Pixel coordinate grounding data:
-.-.-

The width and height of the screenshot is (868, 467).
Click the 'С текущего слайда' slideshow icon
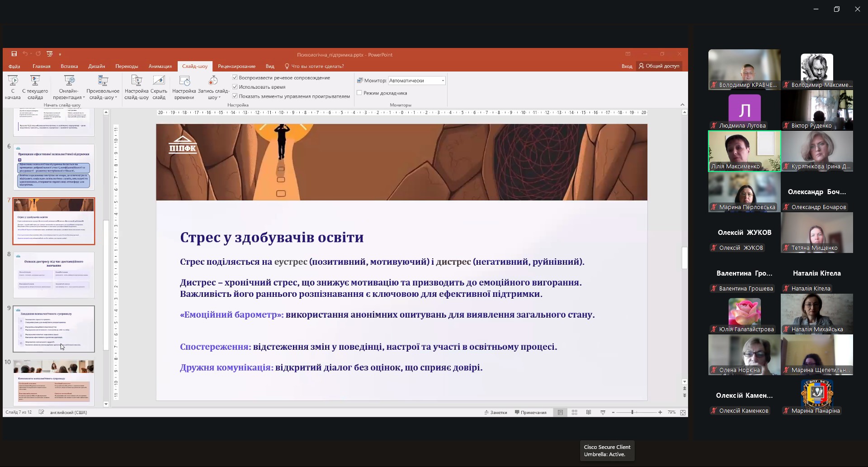(35, 87)
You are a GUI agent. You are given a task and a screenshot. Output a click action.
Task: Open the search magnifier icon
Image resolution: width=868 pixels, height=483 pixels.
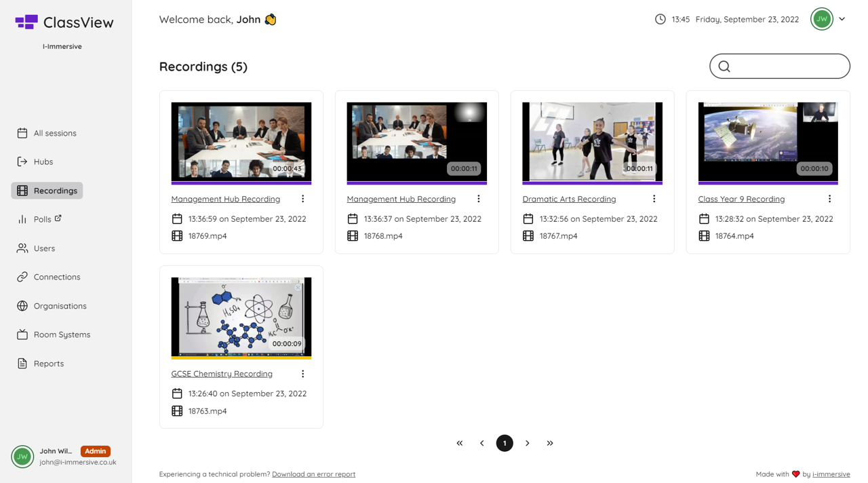coord(724,66)
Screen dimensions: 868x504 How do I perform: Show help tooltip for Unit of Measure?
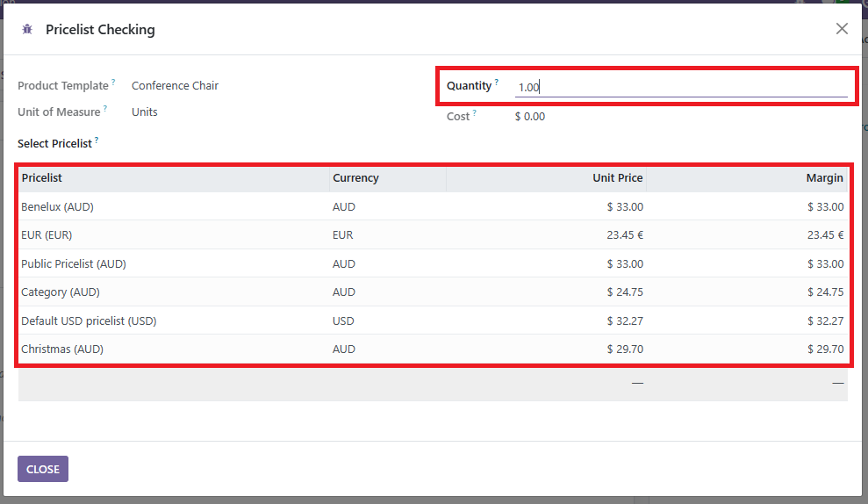[x=104, y=109]
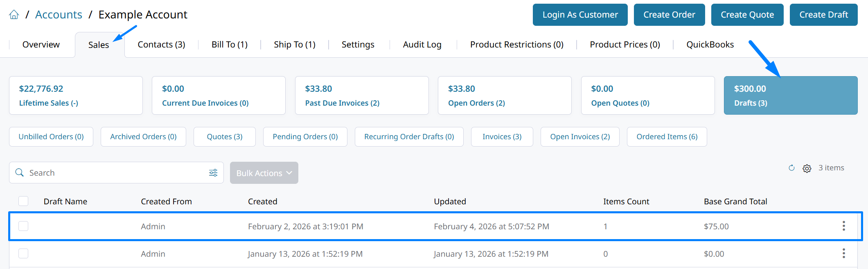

-.-.-

Would you copy the records word for word, without any of their pictures?

Finished exercise:
The width and height of the screenshot is (868, 467).
Click the 'С текущего слайда' slideshow icon
(35, 87)
You are a GUI agent. You are given a task and a screenshot. Output a click action.
Task: Open the search magnifier icon
Image resolution: width=868 pixels, height=483 pixels.
coord(724,66)
Screen dimensions: 868x504 How do I perform: Show help tooltip for Unit of Measure?
[x=104, y=109]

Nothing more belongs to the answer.